§ Action item
Filter the entries and keep only the lines where the string "window" appears.
:::::
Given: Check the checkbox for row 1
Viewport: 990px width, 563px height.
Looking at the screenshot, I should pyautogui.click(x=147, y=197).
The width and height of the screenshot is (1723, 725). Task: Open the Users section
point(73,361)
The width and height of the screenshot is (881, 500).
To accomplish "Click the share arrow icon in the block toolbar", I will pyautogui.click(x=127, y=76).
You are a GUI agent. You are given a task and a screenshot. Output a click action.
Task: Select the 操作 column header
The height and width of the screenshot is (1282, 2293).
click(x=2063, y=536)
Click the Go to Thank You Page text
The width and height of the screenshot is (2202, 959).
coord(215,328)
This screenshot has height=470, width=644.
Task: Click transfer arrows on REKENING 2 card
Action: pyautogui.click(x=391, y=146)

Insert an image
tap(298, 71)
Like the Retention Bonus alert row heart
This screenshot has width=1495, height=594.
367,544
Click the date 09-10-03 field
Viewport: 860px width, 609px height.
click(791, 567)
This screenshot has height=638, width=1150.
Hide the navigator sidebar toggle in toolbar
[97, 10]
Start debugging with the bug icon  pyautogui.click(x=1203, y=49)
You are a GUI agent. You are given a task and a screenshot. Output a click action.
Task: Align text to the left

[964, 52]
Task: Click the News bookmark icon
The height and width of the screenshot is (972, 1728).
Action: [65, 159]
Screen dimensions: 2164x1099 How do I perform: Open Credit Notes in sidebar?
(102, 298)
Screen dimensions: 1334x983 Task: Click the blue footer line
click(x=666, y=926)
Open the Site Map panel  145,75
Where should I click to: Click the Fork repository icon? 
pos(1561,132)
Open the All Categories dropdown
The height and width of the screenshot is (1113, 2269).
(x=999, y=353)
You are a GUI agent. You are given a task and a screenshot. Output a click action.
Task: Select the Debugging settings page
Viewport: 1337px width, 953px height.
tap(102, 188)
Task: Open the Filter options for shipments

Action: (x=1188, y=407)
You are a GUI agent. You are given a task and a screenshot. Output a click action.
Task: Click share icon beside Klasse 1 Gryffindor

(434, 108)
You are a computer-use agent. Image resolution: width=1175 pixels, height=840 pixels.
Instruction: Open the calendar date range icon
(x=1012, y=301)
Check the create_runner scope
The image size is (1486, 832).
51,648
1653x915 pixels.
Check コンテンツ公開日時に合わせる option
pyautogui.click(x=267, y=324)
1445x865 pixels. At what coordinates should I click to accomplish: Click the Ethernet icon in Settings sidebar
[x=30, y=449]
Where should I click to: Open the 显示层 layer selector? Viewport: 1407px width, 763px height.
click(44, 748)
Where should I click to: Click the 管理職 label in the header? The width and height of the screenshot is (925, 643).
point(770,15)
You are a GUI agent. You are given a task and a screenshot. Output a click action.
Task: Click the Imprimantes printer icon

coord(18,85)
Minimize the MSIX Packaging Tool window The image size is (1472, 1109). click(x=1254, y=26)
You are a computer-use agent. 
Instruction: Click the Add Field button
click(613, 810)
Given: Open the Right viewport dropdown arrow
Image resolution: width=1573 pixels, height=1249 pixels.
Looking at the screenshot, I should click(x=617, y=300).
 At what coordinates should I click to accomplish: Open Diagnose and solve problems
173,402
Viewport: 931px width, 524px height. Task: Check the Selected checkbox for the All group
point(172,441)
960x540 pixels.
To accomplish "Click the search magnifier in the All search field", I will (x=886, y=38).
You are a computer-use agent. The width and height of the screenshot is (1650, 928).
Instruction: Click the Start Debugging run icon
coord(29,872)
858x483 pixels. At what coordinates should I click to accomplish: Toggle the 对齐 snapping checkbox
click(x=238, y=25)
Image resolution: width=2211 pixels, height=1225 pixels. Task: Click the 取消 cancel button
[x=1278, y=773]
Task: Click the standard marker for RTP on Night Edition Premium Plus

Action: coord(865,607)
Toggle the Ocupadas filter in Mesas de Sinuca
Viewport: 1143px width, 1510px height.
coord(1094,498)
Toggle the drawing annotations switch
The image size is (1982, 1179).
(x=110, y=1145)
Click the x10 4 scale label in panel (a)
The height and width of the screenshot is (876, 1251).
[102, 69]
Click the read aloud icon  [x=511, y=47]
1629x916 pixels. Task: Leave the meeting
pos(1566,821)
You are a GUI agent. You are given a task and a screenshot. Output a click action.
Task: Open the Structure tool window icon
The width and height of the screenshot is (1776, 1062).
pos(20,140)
:::::
§ Solution
Minimize the MSIX Packaging Tool window The image size is (1472, 1109). click(x=1254, y=26)
Task: Open the Structure tool window icon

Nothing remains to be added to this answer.